Better than the royal wedding
'The Windsors' takes irreverent aim at the royal wedding

Yes, please do call us Wills and Kate," says Prince William, relieved, when he and his Princess are addressed thus by a visibly star-struck Meghan Markle. “The way you handle the spotlight is such an inspiration," says Markle, dazzled by the British royal family. William has not, however, watched Markle’s breakout television series, Suits, and the actress and her boyfriend Prince Harry are all too eager to fill William in. “My character’s a strong, fiercely independent woman, like me," informs Markle. “Yeah, but she’s still a sexual being," Harry reassures, “which is why she’s always in her bra."
This may not be a verbatim transcript of the first encounter between the freshly duchess-ed Markle and the family she married into, but I wager it is conspicuously more enjoyable. The loony Channel 4 sitcom The Windsors (available in India on Netflix) savagely takes the mickey out of all things royal, and provides a soap-operatic view of a family the world continues to be obsessed with. Harry is illiterate, “Wills" is a well-meaning thickhead, and every time Pippa (and her legendary posterior) enter the frame, the music turns sinister. The show is outrageous because of the way it wildly lampoons the monarchy, and season 2 in particular has much cattiness to offer those fed up with the wall-to-wall coverage of the recent wedding.
Glance merely at Markle’s first encounter with Pippa:
Markle: “You know me from Suits?"
Middleton: “No, from The Mail Online."
Fabulous.
Created by Bert Tyler-Moore and George Jeffrie, The Windsors is a refreshingly cruel send-up, with no rumour left behind in its juvenile attempts to claw at the crown and those beside it. This is a show of little insight or subtlety, but given how stuffy depictions of life in Buckingham Palace can be—even the good ones, like The Crown, could do with some caffeine—this is a show drunk on fizzy-pop, a deliriously giggly comedy that pokes fun at everyone in sight.

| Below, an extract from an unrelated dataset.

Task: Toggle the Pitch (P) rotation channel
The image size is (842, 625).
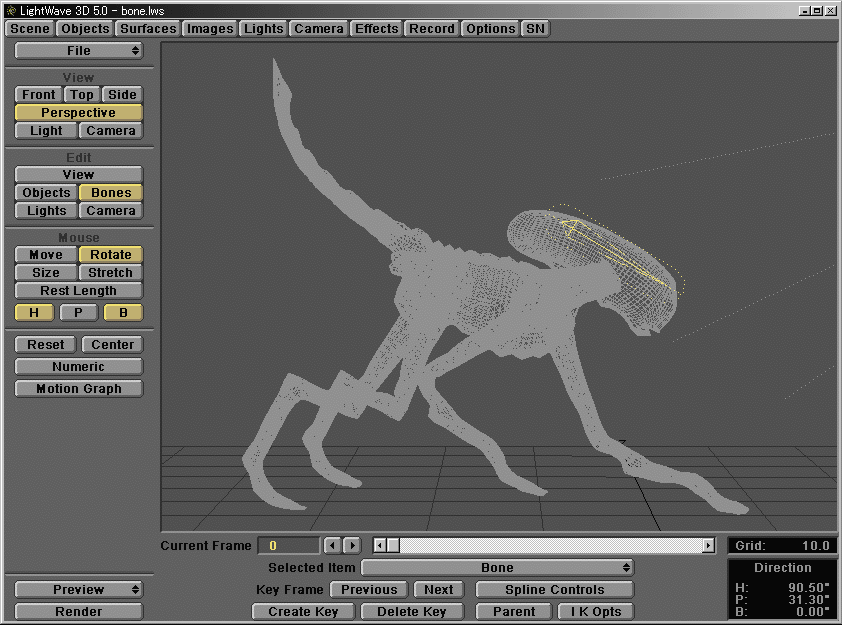Action: click(77, 312)
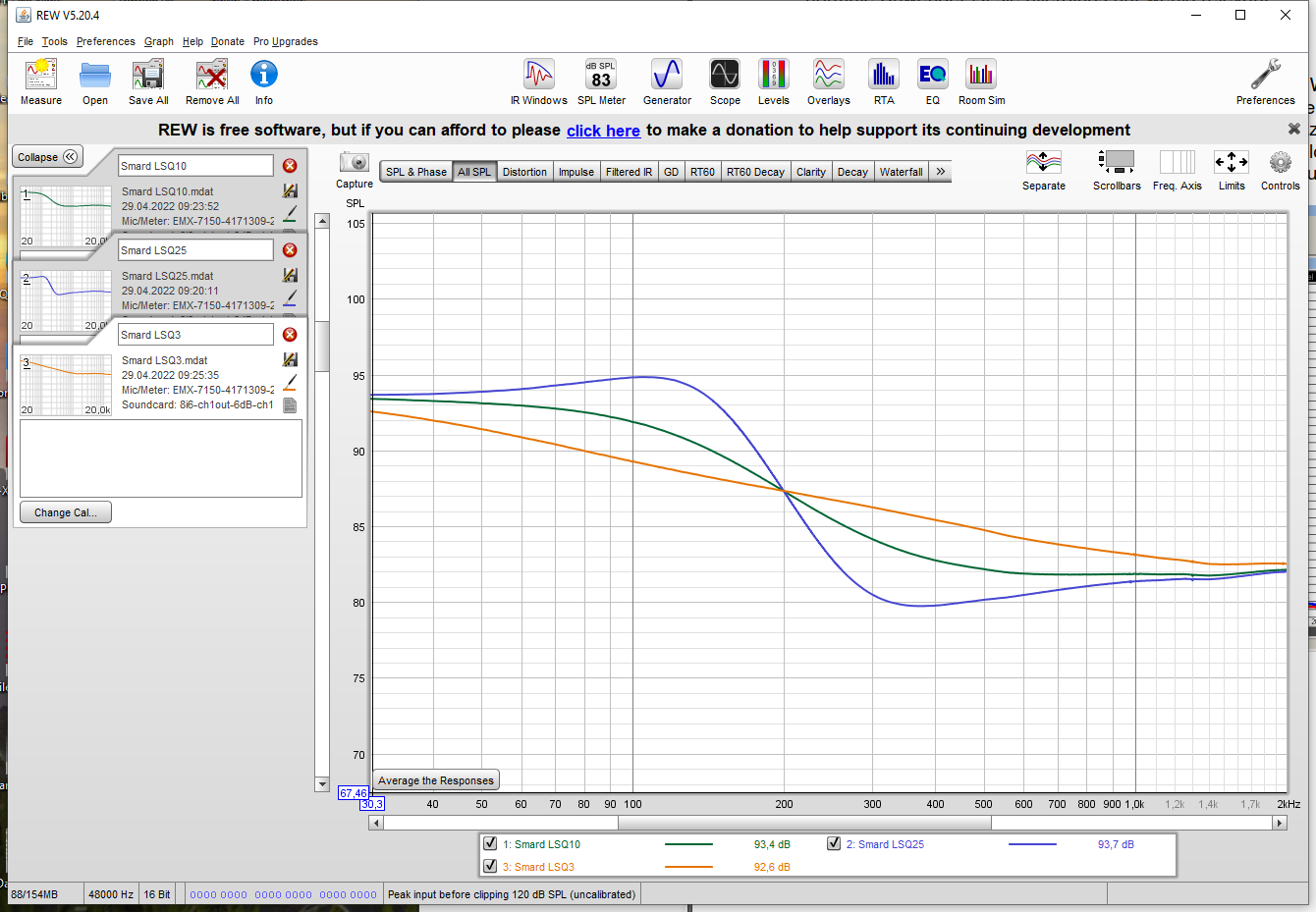Switch to the Waterfall tab

pyautogui.click(x=901, y=172)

The British ability to laugh at themselves is an admirable trait, even though it also signals their unique ability to disguise their own crimes as good-natured tomfoolery, as if causing a famine in Bengal merits just as many tut-tuts as nicking a policeman’s helmet on the night of a boat race. I digress, however, and it is true nobody does satire quite like the British.
They have also been unafraid to name names. The 1960s stage revue Beyond The Fringe—featuring Peter Cook, Dudley Moore, Alan Bennett and Jonathan Miller—openly lampooned establishment heads like Winston Churchill and Harold Macmillan, and the only protocol given to these rising stars of comedy was that their scripts be submitted to the Lord Chamberlain, supervisor of the royal household, ahead of the performances. This did not, as feared, lead to censorship, as the harsh caricatures of prime ministers continued unabated, and the script-submission requirement was itself soon abolished.
Everyone is fair game in British comedy, as seen in the magnificent Blackadder, created by Richard Curtis and Ben Elton, where every single historically heralded figure—from Queen Elizabeth I to Dr Samuel Johnson—was depicted as a prize idiot. This, it must be noted, was a BBC series, and these were thus government-sanctioned potshots at the most canonized figures of their nation’s past. In America, they are only now getting their gloves off, following the unimaginable absurdity of their own first family. In India, a country that borrows much from the English but not their self-deprecation or their wit, something like this is, to this day, unthinkable. A show like this brazen parody of the royal family, to do with The Gandhis or The Ambanis or The Kapoors, would be plagued by lawsuits and allegations of bad taste and impropriety.
Meanwhile, just days before the much ballyhooed actual wedding, The Windsors Royal Wedding Special (season 2, episode 7 on Netflix) aired last week, and it is startlingly rude. Prince Harry is a feckless, beardless fool who wakes up in prison wearing a Nazi uniform (like the real ginger Prince once wore to a friend’s party), and learns he has drunkenly ennobled a girl from Hooters who insists now on being called Dame Amber. Princess Kate, meanwhile, can’t fit into her dress—“I had one USP, being thin!" she laments—but has found the right “something borrowed" to give Meghan Markle for the ceremony: the Kohinoor diamond.
The growing popularity of these younger royals raises the hackles of Camilla Parker-Bowles, who labels them “The Fab Four" and says they are the ones the public wants now. “I’m incredibly popular," disagrees Prince Charles, “like Alexander the Great but without the vanity."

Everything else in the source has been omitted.